President Joe Biden’s plan to flood Americans with nearly $2 trillion in coronavirus aid could come to a House vote early this week. Odds are decent it will also pass in the Senate.
Nearly $2 trillion. Holy hannah. The macroeconomic term for this plan is a freaking windfall.
In the current pandemic and economic downturn, a going-big windfall comes as excellent news. But it’s also puzzling. We can just let Daddy Warbucks, the U.S. Mint, rev the printers and make it rain? Has the government been holding out on us?
Well, not exactly. But sort of. To wit: Many economists now believe the government has been too miserly for decades because of an unfounded fear of inflation.
As Treasury Secretary Janet Yellen said earlier this month, “I have spent many years ... worrying about inflation. ... But we face a huge economic challenge here and tremendous suffering in the country. We have got to address that. That’s the biggest risk.”
If the eye-popping $1.9 trillion stimulus plan indeed passes, the Bidenian largesse could signal a sea change in the government’s approach to spending.
The old approach has a history that begins — as so much economic theory does — in trauma. In the 1970s, just after the gold standard was ended for good, architects of monetary policy grew concerned that inflation would afflict our untethered currency. They proposed reducing deficits and government spending to keep money in shorter supply. Inflation surged anyway. Then the energy crisis hit. Americans who were denied raises at work and faced with larcenous prices at filling stations “felt it at the pump,” and boy, it did not feel good.
With that anguish firmly in mind, economists redoubled their warning: Government must practice thrift and keep interest rates high, or else.
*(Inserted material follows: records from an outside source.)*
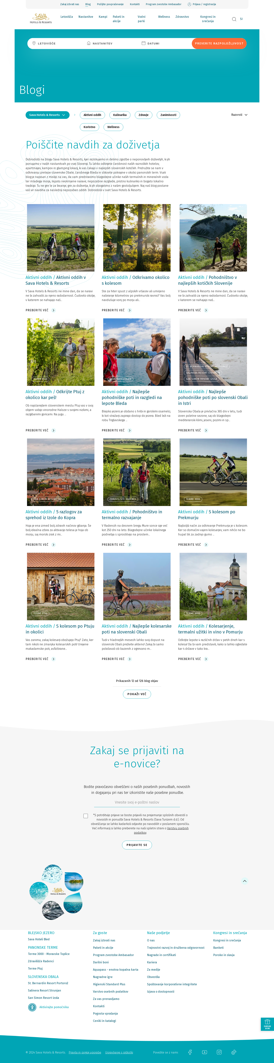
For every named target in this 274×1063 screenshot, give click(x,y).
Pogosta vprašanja (105, 1013)
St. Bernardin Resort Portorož (48, 983)
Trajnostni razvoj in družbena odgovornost (175, 947)
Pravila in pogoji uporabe (85, 1052)
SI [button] (241, 19)
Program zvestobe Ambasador (163, 4)
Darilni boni (101, 962)
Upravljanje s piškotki (119, 1052)
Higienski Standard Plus (109, 984)
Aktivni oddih (92, 115)
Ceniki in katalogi (104, 1021)
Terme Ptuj (35, 968)
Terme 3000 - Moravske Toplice (49, 954)
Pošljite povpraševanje (110, 4)
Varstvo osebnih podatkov (110, 991)
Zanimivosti (168, 115)
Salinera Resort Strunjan (44, 990)
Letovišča (66, 16)
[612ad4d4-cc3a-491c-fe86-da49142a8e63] (137, 803)
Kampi (103, 16)
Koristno (89, 127)
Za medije (153, 969)
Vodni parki (141, 19)
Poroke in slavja (224, 955)
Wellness (164, 16)
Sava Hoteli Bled (39, 939)
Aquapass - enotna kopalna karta (115, 969)
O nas (151, 940)
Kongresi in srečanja (208, 19)
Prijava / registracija (202, 4)
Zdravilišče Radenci (41, 961)
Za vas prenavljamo (106, 999)
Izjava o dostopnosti (160, 991)
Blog (88, 4)
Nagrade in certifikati (161, 955)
But really, even when the budget didn’t balance, deficits rose, the government spent lavishly (on tax cuts and the military, mostly) and interest rates trended down, inflation just never shot up.
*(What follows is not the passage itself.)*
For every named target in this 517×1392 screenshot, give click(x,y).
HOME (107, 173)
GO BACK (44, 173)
Then came the Great Recession 12 years ago. An economic stimulus was sorely needed, but the Obama administration worried about going too high; the word “trillion,” said one adviser, would cause “sticker shock” and lead to inflation. Congress would never go for it. So the administration stuck with a lower figure: $787 billion.
It turned out that wasn’t enough. It helped some people, but the economy shrank. And the runaway inflation that everyone feared most when the stimulus was issued in 2009 never came to pass. No gas lines, no $35 hamburgers. Perhaps, just perhaps, government spending and low interest rates weren’t the royal road to soaring prices.
So now economists — and Biden — are trying something new. They’re working on the premise that it’s neither government deficits nor a failure of thrift that causes economic problems. Rather, it’s government stinginess that leads to unemployment, which in turn deprives people the money they need to cover taxes, which in turn pay for the common good.
If the Biden stimulus goes through, and inflation doesn’t skyrocket, the experiment may bear out a new monetary theory. It could be time at last for the nation to stand tall, and unfurl its economy to its full height.
Of course, an experiment on such a big scale is unnerving, and Biden is facing substantial criticism for the $1.9 trillion plan. You’re going to hear a lot more kvetching about government spending and, geez, $1.9 trillion. But remember, no one pushing Biden’s plan is trying to pave the way for a big, fat inflationary decade, filled with 1970s malaise, austerity measures and agony at the pump. They’re just willing to bet that a nearly $2 trillion stimulus, if the economy is monitored closely enough, will improve infrastructure, education, climate and health care, while making employers eager to find workers, which will push up wages and benefits.
Which all sounds great. Especially when the checks show up.
Virginia Heffernan is a columnist for the Los Angeles Times.